↓↓↓

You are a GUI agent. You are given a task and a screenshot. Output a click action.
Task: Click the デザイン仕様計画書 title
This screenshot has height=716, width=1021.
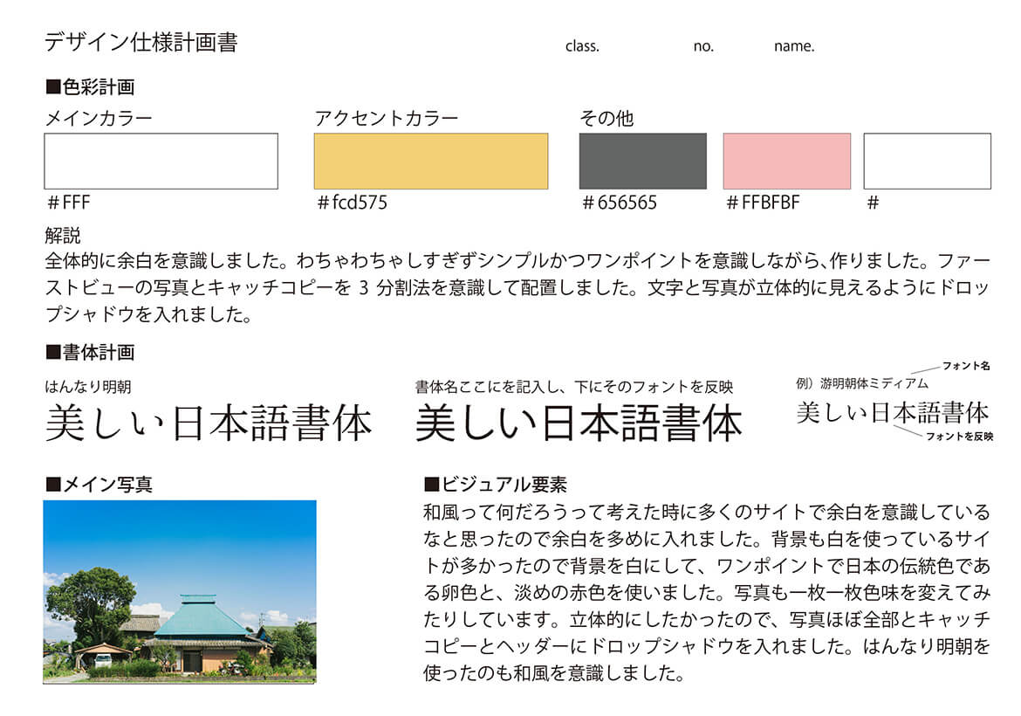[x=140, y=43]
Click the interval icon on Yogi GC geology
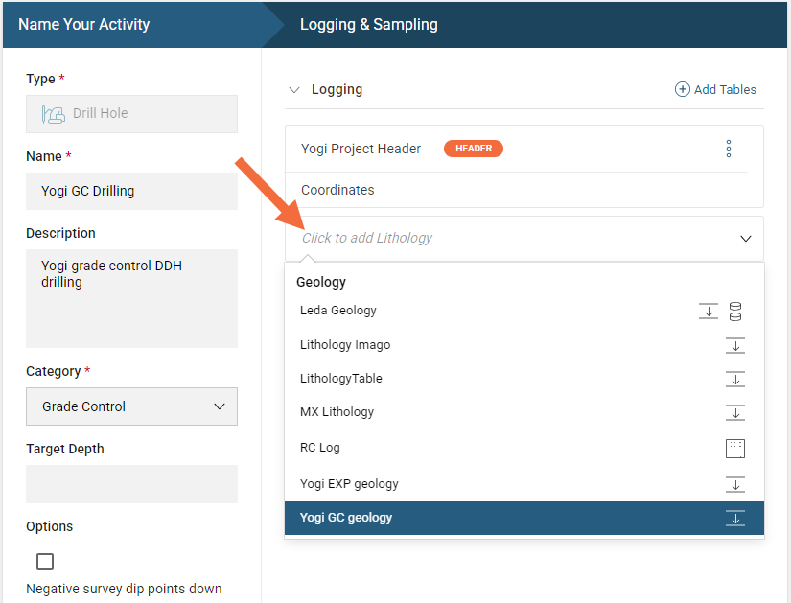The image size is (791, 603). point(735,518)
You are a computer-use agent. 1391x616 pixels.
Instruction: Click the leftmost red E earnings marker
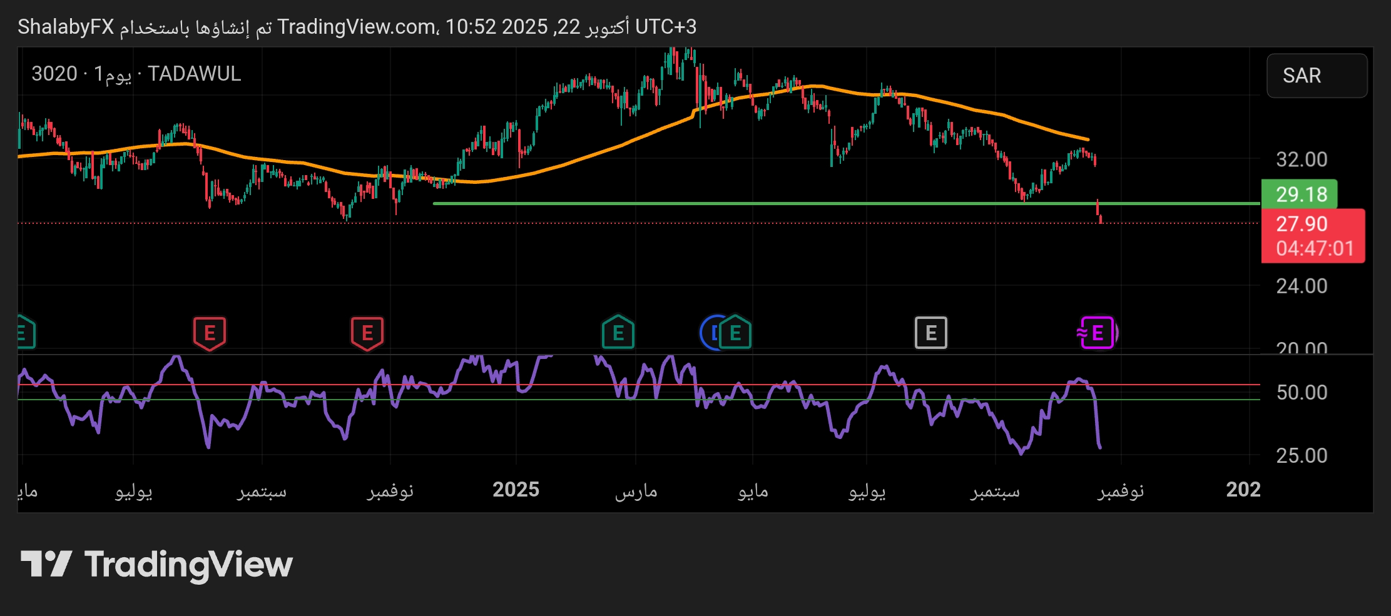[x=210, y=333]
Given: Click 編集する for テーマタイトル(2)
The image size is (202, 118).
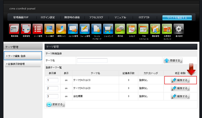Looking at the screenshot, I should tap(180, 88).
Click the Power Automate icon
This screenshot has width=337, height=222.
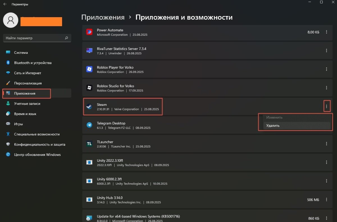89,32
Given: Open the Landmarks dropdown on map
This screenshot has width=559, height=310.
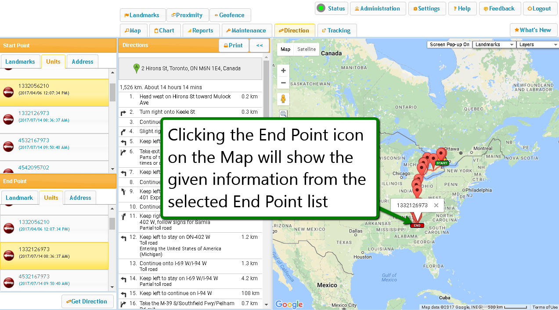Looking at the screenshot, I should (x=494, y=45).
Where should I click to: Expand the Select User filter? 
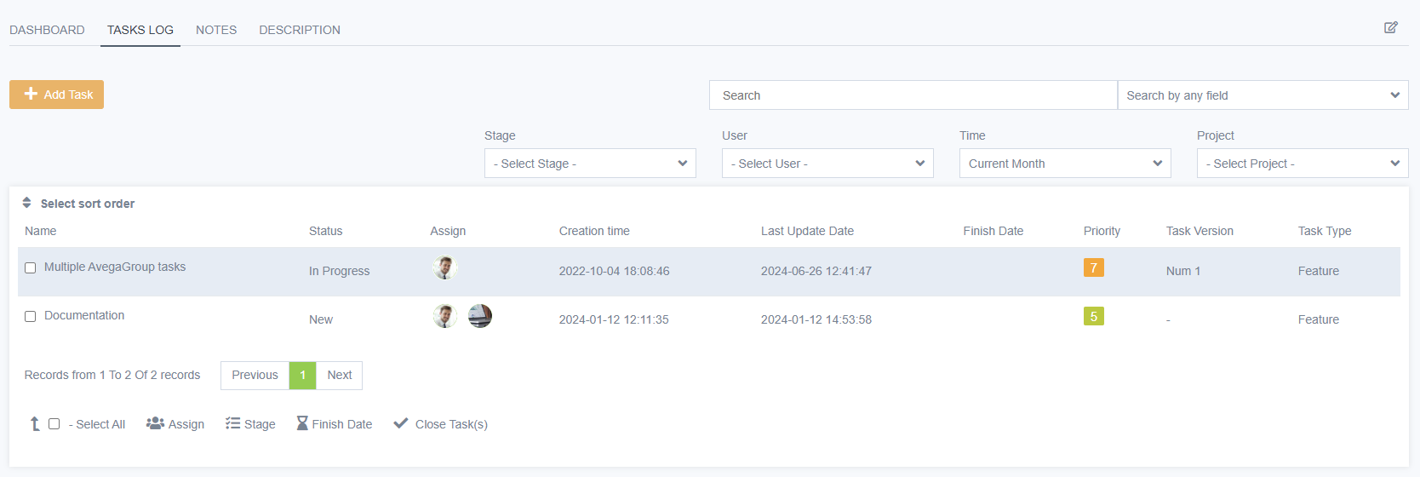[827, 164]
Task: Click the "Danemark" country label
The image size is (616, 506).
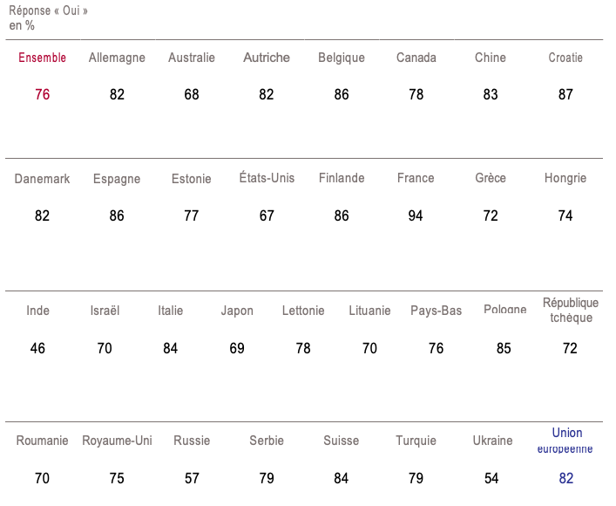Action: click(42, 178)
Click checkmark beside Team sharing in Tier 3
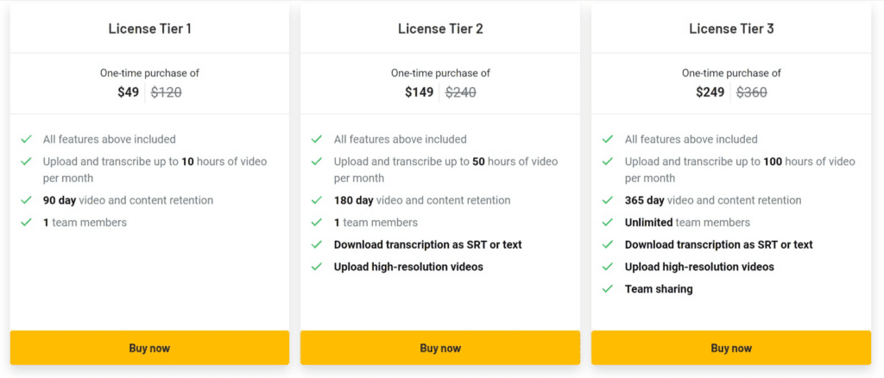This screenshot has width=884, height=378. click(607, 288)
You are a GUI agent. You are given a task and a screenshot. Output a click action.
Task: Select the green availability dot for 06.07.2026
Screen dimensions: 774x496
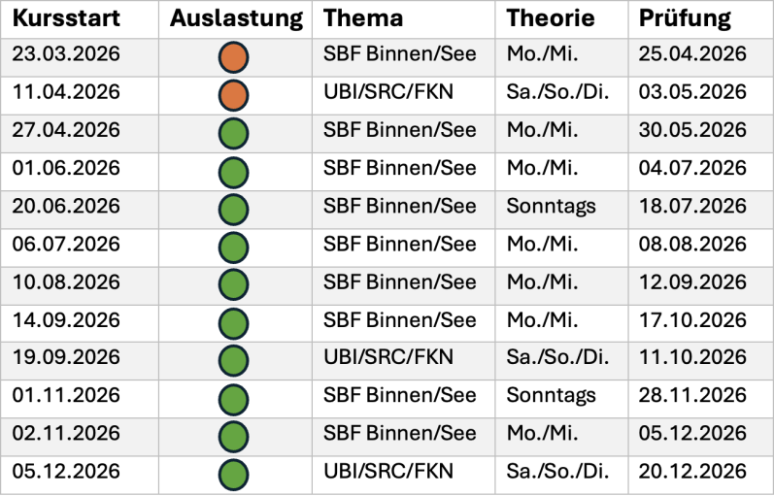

↑↑↑

**Your instructions**
With all pictures omitted, return exactly the lines from the one containing "Where should I" through the end of the entries above.

**Result of this task**
Where should I click to: Expand the Select User filter? 
[827, 164]
Task: Click the "Danemark" country label
The image size is (616, 506).
Action: click(42, 178)
Click checkmark beside Team sharing in Tier 3
This screenshot has width=884, height=378. click(607, 288)
You are a GUI agent. You are given a task and a screenshot. Output a click action.
Task: Select the green availability dot for 06.07.2026
Screen dimensions: 774x496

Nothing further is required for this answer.